Rather than acting like an obedient companion, he questions everything and struggles with what has happened to him. One of my favorite early scenes was watching James try to understand the role everyone expects him to play while K8 realizes that her purchase is much more complicated than she bargained for. Their awkward conversations were both funny and surprisingly emotional because neither of them knew how to navigate the situation.
Highlights and Limitations
The strongest part of this book was easily James. His confusion, frustration, and determination to hold onto his identity made him feel like a real person instead of a science fiction concept. I found myself rooting for him almost immediately because every new discovery about the future forced him to question who he was and whether he still had any control over his own life.
I also appreciated that the romance developed through conversations and growing trust instead of instant attraction. Watching K8 slowly realize that James was not simply a product she owned added emotional weight to the story. There are several moments where she has to confront the ethical implications of her decision, and those scenes gave the romance much more depth than I expected. Not to mention the fact that James learns he was not a good person in his former life and strives to be a better man to show K8 he is worthy of her.
I loved the ideas that James and his friends came up with for him making money, since K8 is just leasing him as a Manupartner and after the three month lease is up, he has to come up with ways to extend the lease every month. So much is different in the future that there are no longer any people in his area of expertise. He was very wealthy and had become a billionaire in the financial and land development realm and that no longer exists.
If I had one criticism, I wasn’t happy with K8’s obsession with designer clothes. She isn’t great with her finances and often pays exorbitant fees for her fashion obsession, not paying enough attention to the fact that she might need that money to save James.
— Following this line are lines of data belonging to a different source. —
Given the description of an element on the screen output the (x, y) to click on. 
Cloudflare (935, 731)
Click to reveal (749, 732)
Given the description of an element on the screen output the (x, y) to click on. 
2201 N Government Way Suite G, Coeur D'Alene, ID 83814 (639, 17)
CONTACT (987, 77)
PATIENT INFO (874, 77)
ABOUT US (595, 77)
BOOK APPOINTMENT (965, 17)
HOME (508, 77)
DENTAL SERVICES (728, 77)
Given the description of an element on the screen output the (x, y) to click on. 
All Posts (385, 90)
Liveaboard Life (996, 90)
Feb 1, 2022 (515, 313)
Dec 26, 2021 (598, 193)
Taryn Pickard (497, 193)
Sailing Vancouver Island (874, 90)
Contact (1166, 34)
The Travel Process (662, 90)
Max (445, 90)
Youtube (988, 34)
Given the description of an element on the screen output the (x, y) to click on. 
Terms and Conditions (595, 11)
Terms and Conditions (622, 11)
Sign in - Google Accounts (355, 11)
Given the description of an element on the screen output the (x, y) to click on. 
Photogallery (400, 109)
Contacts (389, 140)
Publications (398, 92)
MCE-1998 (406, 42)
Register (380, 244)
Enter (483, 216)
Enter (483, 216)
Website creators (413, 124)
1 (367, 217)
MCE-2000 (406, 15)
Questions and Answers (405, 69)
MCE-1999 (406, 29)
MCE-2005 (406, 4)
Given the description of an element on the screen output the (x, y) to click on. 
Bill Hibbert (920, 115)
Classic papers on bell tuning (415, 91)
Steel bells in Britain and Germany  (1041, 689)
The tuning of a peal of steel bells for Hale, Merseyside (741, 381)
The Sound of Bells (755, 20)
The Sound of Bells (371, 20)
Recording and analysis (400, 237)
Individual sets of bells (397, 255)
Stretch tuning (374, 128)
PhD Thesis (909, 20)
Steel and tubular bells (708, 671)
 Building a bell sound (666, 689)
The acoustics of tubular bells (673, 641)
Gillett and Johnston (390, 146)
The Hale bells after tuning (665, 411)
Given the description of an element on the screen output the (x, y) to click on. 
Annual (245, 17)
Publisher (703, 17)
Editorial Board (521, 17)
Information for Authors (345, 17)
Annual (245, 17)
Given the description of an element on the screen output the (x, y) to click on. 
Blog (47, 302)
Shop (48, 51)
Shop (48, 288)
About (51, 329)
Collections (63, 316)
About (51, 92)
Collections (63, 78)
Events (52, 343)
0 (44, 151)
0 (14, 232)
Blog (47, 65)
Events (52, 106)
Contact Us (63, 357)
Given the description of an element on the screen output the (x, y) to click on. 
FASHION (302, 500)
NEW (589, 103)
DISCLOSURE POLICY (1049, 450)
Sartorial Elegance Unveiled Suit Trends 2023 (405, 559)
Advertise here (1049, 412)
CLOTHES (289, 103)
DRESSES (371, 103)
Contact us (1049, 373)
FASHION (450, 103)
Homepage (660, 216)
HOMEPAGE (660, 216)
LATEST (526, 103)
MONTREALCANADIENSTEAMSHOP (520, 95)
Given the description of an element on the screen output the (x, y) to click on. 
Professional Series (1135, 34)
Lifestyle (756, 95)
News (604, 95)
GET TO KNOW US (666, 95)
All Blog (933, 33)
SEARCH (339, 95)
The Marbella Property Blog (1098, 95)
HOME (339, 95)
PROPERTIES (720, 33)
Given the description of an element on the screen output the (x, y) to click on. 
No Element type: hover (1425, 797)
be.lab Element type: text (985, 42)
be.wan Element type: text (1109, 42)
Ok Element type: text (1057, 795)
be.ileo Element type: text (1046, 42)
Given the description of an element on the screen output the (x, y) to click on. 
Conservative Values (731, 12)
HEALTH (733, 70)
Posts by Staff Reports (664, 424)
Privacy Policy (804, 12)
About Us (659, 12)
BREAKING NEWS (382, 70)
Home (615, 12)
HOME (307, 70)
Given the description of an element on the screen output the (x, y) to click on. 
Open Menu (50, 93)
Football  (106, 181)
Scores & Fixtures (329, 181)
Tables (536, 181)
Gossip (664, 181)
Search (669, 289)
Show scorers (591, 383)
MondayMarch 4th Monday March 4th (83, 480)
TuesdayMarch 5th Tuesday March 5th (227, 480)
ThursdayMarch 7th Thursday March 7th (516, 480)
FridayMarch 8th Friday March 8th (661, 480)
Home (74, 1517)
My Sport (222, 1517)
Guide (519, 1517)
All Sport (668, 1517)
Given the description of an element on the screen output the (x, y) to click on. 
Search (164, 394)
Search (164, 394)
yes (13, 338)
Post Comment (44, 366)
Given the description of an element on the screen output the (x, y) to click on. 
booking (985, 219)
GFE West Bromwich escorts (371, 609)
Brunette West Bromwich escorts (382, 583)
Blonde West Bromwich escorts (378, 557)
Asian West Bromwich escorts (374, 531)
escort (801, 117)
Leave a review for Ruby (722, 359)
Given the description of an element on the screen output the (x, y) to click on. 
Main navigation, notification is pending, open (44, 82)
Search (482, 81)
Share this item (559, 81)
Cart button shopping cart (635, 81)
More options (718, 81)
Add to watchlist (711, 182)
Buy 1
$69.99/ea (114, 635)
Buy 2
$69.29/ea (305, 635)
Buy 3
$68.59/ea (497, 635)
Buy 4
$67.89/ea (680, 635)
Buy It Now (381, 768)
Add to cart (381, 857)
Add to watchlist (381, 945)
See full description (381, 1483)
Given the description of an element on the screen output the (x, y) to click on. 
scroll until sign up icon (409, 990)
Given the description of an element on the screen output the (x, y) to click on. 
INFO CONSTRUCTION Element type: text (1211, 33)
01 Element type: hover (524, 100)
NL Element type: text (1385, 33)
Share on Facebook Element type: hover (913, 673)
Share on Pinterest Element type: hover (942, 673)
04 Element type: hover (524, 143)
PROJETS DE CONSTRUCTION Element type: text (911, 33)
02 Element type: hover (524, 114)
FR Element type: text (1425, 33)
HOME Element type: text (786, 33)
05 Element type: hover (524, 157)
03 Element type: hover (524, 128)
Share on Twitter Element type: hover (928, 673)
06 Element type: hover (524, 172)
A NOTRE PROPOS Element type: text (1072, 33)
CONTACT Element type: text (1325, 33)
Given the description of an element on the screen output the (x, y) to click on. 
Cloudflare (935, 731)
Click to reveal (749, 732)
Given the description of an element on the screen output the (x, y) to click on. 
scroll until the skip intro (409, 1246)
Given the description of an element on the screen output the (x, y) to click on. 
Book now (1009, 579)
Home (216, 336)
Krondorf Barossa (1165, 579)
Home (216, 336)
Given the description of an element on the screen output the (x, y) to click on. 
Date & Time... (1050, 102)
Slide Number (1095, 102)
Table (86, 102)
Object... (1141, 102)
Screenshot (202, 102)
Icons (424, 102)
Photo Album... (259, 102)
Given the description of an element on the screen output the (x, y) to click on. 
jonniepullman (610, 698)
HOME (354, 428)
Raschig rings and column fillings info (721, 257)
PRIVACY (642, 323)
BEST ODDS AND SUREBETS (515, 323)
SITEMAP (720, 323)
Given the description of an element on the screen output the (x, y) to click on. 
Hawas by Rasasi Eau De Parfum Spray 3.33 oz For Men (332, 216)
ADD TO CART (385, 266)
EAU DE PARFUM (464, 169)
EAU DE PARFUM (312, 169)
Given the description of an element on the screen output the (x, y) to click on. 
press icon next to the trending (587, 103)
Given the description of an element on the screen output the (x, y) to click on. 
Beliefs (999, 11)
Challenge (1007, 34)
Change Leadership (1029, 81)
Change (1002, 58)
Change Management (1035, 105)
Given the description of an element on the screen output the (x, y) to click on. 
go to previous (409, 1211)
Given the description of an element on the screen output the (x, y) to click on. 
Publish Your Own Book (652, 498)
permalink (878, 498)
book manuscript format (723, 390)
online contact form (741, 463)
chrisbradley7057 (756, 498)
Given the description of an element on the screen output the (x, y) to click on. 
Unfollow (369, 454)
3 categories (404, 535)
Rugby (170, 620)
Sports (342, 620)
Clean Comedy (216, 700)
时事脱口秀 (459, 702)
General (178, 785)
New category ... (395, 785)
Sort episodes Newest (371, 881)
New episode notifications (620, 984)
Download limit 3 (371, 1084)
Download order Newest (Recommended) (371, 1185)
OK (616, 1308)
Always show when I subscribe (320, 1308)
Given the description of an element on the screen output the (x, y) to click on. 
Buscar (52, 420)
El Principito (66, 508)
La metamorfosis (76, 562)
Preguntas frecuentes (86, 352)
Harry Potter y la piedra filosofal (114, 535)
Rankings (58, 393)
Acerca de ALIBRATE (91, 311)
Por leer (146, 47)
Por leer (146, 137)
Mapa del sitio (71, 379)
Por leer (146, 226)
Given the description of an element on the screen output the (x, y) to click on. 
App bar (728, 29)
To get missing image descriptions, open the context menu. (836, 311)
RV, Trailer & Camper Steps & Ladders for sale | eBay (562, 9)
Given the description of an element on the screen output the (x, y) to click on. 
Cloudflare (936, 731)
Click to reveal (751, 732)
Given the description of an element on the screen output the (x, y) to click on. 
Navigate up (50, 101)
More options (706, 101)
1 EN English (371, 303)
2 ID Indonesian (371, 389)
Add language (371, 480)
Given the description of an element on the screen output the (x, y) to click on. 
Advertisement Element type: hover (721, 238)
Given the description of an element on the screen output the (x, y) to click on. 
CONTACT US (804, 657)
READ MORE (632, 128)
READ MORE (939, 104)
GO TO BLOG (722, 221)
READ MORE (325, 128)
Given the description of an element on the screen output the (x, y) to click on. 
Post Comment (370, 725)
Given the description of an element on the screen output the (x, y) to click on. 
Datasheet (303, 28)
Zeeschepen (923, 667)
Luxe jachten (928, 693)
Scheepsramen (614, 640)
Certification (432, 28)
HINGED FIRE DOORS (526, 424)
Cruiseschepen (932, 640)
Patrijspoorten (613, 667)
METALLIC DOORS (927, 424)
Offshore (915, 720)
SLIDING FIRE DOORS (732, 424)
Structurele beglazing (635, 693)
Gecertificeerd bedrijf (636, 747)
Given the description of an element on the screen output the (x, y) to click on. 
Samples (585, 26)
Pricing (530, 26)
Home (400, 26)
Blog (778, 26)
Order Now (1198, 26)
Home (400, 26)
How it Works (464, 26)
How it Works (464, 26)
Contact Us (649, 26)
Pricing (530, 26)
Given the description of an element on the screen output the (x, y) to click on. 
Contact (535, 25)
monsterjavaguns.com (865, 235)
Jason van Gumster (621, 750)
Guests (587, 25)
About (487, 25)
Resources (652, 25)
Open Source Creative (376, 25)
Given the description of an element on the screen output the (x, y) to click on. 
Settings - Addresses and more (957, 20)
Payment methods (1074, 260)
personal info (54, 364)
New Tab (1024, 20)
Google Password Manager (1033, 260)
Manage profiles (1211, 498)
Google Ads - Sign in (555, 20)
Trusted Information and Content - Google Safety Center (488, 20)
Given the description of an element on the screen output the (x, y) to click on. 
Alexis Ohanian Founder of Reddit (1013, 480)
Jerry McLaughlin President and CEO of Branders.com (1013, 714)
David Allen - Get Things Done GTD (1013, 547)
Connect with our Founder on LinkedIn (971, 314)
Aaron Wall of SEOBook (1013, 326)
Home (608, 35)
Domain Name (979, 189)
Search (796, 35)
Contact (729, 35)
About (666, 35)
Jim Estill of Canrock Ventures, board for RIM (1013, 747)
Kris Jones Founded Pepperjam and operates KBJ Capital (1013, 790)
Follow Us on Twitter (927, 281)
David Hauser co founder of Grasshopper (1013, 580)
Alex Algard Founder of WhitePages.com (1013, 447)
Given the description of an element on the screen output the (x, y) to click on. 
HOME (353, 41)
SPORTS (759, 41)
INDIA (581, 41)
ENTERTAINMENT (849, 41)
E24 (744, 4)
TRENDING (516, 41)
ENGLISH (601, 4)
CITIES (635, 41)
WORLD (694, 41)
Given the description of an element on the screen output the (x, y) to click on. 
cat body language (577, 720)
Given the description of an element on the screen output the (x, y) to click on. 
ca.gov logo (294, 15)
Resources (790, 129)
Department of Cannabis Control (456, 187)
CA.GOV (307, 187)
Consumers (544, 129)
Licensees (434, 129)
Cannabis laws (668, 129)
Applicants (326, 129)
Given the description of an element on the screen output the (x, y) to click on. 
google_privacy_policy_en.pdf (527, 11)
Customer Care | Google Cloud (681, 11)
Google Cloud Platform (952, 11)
I also would have liked even more exploration of the world’s technology and how society reached the point where Manupartners became normal. The concept is fascinating, and I occasionally wanted the story to linger a little longer on those larger questions before moving back to the relationship. Even so, the focus on K8 and James kept me invested throughout and I loved hearing about the future world, the food and the technological advancements. Many of which came about after the outside air became toxic.
Narration
Rylee Kuberra and Jordan Moore made an excellent team. Rylee captured K8’s intelligence, awkward humor, and moments of vulnerability without making her feel overly dramatic. Jordan Moore was especially impressive as James. He conveyed James’s disbelief and quiet panic in the early chapters so convincingly that I could almost picture him trying to process this strange new world. As James gradually became more confident, Jordan subtly adjusted his performance to reflect that growth. Their chemistry made the dialogue feel natural and helped sell the emotional progression of the relationship.
Final Opinion
This ended up being much more thoughtful than I expected from the premise. I went in anticipating a quirky science fiction romance, but it was much deeper and better written than I expected. I found myself thinking about questions of identity, consent, and what truly makes someone human. James was easily my favorite character because his struggle to adapt never felt forced, and I loved watching K8 challenge her own assumptions as she got to know him.
The balance of humor, romance, and philosophical questions kept me engaged from beginning to end. If you enjoy science fiction romance with unique world building, memorable characters, and a relationship that develops naturally through trust and understanding, I think this audiobook is well worth picking up. I particularly like how original this story is and I love anything that is original and unpredictable. This book surely nails it as far as that goes.